ISLAMABAD, Nov 3: The National Electric Power Regulatory Authority (Nepra) on Saturday granted a distribution licence to Islamabad Electric Supply Company (Iesco) to provide electricity to consumers under its service area upto Chakwal in Punjab.

Iesco will have no right to sell its service to specific consumers like, areas in the use of defence forces; small power producers (SPPs), who were operating in 1997; and housing colonies and other bulk purchasers, who had their own distribution system within their premises in 1997.

Iesco is the first corporate company of the unbundled Wapda to get a distribution licence since the inception of Nepra in 1997. The grant of distribution licence to Iesco, however, makes it clear that the defence forces will be given a separate “specific purpose distribution license” to provide electricity to cantonment, defence and other sensitive areas.

Under the license, Iesco will have a right to extend its power supply to new prospective consumers within a concessional territory defined by the administrative boundaries of the areas of Islamabad, Rawalpindi, Murree, Attock, Jhelum and Chakwal.

The licence also empowers the company to carry out distribution within an exclusive area upto eight kilometres of the farthest point of its current 11 KV distribution system.
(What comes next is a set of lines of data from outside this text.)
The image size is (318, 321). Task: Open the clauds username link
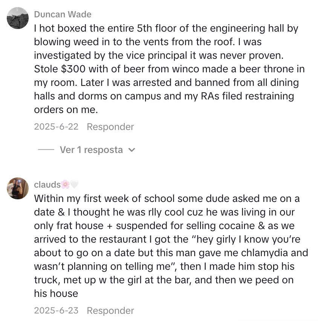tap(47, 184)
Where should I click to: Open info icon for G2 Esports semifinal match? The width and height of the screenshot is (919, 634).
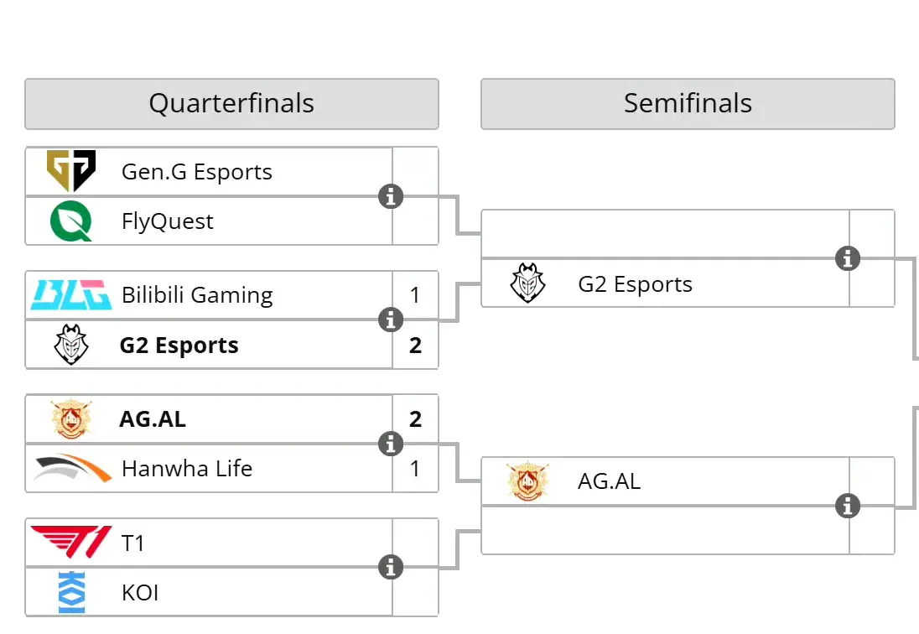(848, 257)
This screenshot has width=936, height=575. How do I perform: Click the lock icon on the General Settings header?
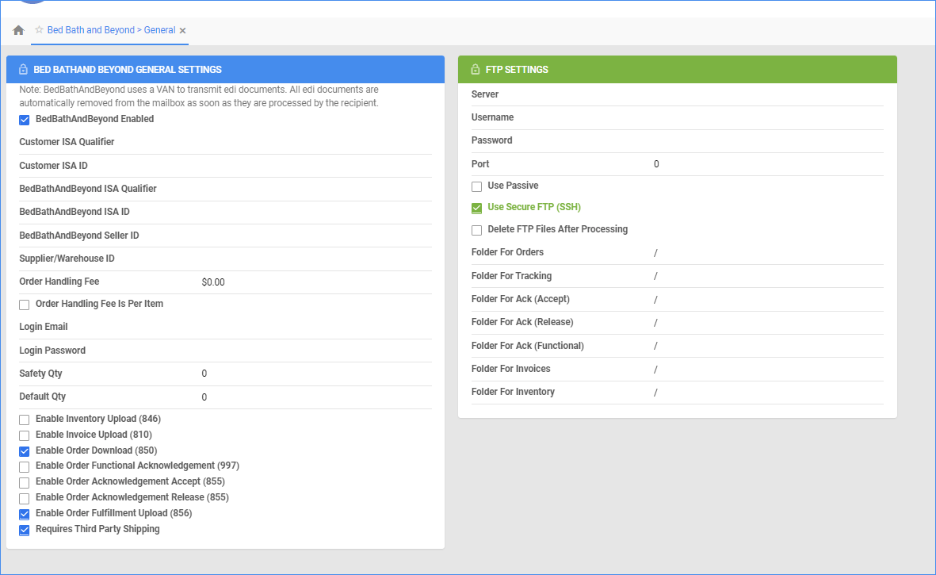(24, 69)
The area will be extended as Iesco carries out extension within its service territory.

Iesco, a power distribution company of Wapda, had been incorporated on April 25, 1998 when Wapda’s distribution section was restructured into eight independent companies. The geographical jurisdiction of Iesco, when it was working under Wapda as an area electricity board, comprised administrative divisions of Islamabad, Rawalpindi, Attock, Jhelum and Chakwal.

A Nepra announcement said the regulator would now consider to give similar licenses to other seven distribution companies of Wapda, now Pakistan Electric Power Company (Pepco) — a holding company that replaced Wapda as an umbrella organization to look after public sector electricity.
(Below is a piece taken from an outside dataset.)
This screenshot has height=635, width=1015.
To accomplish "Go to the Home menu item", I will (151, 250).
The companies are now expected to function independently on commercial grounds and free from financial and administrative influence of the government or Wapda. However, the question of uniform or separate tariffs for various parts of the country still remains unanswered.

Grant of licence to distribution, generation and transmission companies of Wapda was one of the major milestones agreed with the World Bank under the power sector reforms and restructuring of Wapda. The delay in licenses has been delaying around $1 billion power sector loan, co-financed by the World Bank and Asian Development Bank.